What to do
From the data below, extract each line that contains the string "Instruction".

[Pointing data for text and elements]
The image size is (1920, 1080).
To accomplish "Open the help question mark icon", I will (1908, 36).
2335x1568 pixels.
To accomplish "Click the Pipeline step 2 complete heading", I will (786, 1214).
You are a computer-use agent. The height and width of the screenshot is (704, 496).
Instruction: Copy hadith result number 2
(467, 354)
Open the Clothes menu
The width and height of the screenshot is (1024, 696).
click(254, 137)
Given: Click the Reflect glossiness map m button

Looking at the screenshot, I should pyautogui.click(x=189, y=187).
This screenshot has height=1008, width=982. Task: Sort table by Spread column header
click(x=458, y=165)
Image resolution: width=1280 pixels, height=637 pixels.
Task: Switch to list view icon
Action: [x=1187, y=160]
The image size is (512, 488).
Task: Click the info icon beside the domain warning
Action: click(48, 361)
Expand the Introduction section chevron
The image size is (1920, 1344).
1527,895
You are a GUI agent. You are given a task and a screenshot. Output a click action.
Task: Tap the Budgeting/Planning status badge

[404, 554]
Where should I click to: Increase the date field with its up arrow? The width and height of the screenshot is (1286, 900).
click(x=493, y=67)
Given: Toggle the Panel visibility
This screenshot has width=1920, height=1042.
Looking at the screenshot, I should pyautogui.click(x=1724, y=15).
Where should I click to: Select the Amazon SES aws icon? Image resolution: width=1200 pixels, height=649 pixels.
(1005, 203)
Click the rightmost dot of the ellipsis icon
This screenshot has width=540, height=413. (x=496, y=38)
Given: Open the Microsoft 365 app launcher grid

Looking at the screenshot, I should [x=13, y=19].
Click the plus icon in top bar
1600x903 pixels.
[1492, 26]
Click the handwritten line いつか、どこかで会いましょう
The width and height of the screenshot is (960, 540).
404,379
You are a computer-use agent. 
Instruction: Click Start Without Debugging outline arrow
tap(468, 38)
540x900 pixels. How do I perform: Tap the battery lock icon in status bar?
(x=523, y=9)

Output for this exercise
Instruction: Copy hadith result number 2
Instruction: Click Start Without Debugging outline arrow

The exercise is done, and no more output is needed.